By "constitution," eighteenth-century Anglo-American writers meant not a written document but the existing arrangements of government—laws, charters, customs, and institutions—together with the principles these incorporated. (36)
Concord stood near the middle of the provincial Whig spectrum. The townspeople shared with most colonists one fundamental assumption—that men held certain absolute, inalienable rights that no government could rightfully abridge. (45)
By lowering the price of tea without removing the duty, Parliament was trying to trick the colonists into accepting the unconstitutional tax. (46) Support for the boycott was widespread: altogether, eight out of every ten adult males subscribed. And it cut across all economic ranks. (Despite being subject to arrest) (51)
A special force was needed to alarm the community. That force was the Minutemen (59), so called because they could meet at one minute's warning equipped with arms and ammunition. The Provincial Congress authorized enlisted men to elect their own leaders. (60)
The townspeople of Concord demanded the appearance of unanimity, even if it was contrived under the threat of a mob. (66)
Members of the same family generally served in the same companies. Filial duty and family loyalty thus reinforced a soldier's obligation to follow orders. (71)
... a married woman in eighteenth-century New England had even fewer legal rights than a slave. ... She could not vote, sue, make contracts, testify in court, or execute a will on her own. ... Adultery was only a woman's crime (102) The professions and colleges were reserved for men (103)
On the eve of the revolution, William Emerson sent his parishioners off to fight with this caution: "Let every single Step taken in this most intricate Affair, be upon the Defensive. God Forbid that we should give our Enemies the Opportunity of saying justly that we have brought a civil War upon ourselves, by the smallest offensive Action." (108) They were initially to be an Army of Observation. (112)
They knew the British would come to Concord to confiscate the military supplies that the people had built up. The only question was when the governor would move, not where. (114) Paul Revere hurried out to Lexington to warn Hancock and Adams of the impending British strike. ... on the previous day the Committee of Safety had ordered the dispersal of the stores at Concord into the surrounding towns.
As the boats were launched, two lanterns appeared in the North Church steeple, Paul Revere began the first part of his midnight ride (115) A little after 1 a.m. the bell atop the Concord town house rang out. Parson Emerson was the first to answer the call. (118) Seventy men—nearly half of Lexington's adult males—turned out at daybreak on April 19, 1775 to face the British regulars. (117)
The revolution brought economic hardship. Now that trade with Britain was proscribed, homespun clothing became the patriotic fashion of the day and women at the loom heroines of the Revolution. Men were called away to the field of battle at the very time they were urgently needed in the fields at home. ... in 1776 men were drafted for White Plains in the middle of the corn harvest. (142) Wage and price controls were tried and failed repeatedly. (144) However, the inflation was good for debtors. It was easy to pay off old debts by stuffing a creditor's pockets full of paper (142)

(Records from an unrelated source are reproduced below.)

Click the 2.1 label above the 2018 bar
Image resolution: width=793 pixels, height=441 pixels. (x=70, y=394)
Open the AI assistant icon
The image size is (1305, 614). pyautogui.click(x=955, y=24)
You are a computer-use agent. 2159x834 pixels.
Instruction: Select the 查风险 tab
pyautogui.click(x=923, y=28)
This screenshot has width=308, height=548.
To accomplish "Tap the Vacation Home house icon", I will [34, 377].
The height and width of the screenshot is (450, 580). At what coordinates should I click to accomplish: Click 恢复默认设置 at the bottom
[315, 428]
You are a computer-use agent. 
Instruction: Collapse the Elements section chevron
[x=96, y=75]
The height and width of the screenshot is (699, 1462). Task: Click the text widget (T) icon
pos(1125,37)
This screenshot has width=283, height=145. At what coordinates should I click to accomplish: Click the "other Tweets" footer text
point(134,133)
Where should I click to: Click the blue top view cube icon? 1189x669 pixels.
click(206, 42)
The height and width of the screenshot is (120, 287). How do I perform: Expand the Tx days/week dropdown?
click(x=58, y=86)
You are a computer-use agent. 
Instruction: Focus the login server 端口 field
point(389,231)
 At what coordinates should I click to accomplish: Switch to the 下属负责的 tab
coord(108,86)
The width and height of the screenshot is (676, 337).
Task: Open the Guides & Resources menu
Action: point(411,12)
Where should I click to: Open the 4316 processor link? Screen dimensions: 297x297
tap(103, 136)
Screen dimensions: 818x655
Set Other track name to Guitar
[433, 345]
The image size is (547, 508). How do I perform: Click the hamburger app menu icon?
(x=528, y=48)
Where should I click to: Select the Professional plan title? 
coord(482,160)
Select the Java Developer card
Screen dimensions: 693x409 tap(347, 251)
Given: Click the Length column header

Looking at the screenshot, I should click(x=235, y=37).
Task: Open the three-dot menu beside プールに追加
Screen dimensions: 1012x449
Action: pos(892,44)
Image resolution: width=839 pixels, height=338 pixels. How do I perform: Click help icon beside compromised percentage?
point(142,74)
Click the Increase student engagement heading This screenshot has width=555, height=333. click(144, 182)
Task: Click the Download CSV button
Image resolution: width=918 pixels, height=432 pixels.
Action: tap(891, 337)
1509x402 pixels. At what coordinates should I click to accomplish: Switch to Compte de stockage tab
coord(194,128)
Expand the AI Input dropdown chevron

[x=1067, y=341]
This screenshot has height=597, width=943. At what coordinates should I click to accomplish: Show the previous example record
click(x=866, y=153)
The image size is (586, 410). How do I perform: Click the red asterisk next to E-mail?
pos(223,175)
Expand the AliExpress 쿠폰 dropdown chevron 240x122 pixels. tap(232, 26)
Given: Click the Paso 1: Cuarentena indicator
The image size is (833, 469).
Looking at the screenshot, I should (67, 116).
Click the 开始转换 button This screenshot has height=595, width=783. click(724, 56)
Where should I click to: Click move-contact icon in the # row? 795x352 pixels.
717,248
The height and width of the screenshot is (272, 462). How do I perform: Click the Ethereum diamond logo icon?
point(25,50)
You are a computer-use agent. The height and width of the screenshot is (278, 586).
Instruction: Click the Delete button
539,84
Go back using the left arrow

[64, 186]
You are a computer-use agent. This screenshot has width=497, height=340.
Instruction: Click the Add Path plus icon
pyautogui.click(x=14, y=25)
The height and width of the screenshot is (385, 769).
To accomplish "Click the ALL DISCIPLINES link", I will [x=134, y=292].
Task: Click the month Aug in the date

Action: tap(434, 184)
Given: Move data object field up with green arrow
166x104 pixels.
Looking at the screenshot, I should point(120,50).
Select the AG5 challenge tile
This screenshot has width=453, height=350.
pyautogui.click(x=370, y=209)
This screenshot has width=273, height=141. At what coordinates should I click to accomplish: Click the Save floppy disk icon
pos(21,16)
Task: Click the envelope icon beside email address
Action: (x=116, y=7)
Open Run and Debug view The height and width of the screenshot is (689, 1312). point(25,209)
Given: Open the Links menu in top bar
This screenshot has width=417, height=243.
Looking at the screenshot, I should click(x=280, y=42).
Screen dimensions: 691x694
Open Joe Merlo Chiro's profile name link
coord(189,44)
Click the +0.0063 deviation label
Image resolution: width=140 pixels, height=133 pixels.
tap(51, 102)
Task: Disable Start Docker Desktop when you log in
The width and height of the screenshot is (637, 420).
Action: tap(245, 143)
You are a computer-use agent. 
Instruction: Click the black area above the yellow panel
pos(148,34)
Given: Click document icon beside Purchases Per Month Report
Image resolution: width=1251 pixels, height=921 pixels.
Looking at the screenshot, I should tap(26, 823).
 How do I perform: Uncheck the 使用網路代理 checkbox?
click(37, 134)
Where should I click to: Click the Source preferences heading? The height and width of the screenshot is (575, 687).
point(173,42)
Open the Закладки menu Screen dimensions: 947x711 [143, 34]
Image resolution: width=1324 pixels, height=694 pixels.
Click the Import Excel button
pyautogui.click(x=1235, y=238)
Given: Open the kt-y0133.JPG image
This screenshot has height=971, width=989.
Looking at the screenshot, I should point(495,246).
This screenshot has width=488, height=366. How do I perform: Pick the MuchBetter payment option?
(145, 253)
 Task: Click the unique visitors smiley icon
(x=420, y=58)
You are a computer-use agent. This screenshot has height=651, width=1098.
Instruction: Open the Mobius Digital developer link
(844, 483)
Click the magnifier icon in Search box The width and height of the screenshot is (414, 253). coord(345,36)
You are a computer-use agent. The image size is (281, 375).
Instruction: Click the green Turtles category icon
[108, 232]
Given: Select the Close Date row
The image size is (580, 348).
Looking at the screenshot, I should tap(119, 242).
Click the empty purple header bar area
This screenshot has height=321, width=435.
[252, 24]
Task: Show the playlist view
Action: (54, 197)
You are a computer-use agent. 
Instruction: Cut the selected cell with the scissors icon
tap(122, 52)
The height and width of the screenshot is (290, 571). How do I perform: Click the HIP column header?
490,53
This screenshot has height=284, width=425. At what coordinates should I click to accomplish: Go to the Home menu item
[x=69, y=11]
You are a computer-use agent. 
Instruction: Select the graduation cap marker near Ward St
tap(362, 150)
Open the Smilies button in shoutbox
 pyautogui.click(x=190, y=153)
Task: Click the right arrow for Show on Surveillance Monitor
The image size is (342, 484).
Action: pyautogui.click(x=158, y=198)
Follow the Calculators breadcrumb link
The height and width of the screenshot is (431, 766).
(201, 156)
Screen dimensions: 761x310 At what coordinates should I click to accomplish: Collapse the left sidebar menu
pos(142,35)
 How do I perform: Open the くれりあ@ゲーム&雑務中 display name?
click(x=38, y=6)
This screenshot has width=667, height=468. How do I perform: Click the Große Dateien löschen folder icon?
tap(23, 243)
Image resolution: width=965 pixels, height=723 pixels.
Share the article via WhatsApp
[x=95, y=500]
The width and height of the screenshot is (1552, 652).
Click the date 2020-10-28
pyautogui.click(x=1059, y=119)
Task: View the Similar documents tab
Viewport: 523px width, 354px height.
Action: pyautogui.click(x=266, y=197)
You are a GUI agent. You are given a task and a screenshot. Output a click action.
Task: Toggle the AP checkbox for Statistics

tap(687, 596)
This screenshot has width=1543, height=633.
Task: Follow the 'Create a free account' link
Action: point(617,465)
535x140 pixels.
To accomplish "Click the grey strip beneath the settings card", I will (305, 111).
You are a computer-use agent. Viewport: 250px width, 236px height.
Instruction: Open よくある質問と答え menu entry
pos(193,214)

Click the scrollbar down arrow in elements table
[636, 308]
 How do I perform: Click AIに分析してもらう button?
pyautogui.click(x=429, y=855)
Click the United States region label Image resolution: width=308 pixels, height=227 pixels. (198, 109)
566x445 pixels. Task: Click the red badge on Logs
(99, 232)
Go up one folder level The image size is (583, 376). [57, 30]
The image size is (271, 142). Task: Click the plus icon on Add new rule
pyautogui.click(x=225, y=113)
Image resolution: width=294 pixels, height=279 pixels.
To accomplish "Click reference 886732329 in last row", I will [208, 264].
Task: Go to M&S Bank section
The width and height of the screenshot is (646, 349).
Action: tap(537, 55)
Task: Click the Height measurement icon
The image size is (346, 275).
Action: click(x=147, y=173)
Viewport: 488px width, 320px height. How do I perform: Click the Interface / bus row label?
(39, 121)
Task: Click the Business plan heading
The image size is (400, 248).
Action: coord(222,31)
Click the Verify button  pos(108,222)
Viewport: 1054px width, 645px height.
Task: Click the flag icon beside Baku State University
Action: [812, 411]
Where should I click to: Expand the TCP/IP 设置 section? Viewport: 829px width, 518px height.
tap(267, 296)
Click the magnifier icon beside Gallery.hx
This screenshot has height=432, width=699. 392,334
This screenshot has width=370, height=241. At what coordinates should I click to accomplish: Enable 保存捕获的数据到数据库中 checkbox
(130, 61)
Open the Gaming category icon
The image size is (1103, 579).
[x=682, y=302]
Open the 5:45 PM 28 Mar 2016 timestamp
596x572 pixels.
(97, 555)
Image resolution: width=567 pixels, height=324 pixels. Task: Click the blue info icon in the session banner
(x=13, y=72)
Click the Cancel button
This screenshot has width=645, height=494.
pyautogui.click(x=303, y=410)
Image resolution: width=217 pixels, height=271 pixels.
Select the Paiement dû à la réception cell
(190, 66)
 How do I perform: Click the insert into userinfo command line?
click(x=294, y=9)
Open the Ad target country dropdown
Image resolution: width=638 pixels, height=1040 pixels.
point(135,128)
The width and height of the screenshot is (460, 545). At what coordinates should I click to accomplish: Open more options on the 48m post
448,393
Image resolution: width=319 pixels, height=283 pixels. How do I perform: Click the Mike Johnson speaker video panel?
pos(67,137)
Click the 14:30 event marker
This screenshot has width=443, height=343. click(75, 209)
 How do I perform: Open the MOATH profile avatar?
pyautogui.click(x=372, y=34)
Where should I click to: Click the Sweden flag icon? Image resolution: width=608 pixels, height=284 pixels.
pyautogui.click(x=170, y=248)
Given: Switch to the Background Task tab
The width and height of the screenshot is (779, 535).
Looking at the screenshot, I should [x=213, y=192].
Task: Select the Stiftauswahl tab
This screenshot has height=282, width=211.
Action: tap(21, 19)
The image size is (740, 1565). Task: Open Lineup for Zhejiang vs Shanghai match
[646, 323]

The character of the war was transformed from a voluntary struggle to a battle of conscripts. Militiamen were conscripted for short terms of three to six months. Between July 1776 and April 1778 three quarters of the town's quotas were filled by pulling names from a hat. But a man could be excused by hiring a substitute or paying a substantial fine. (147) There was not much protest against the draft. After 1778, the war was being fought principally by landless younger sons, by the permanent poor, and by blacks. Army service was tantamount to a grant of freedom for slaves. Men who pledged to fight to the end of the war were promised land in the future.
After independence was declared, Concord initiated the call for a constitutional convention for Massachusetts rather than allow the existing legislature prepare a new constitution. They argued that a constitution is " a System of Principals established to Secure the Subject in the Possession of, and Enjoyment of their Rights and Privileges against any incroachment of the governing Part." If the legislature—"the governing Part"—had the power to write a constitution, then it had the power to alter it. But in that case, a constitution offered "no Security" at all. (155)
The war exposed many individuals to new places, new values, new ideas. (169)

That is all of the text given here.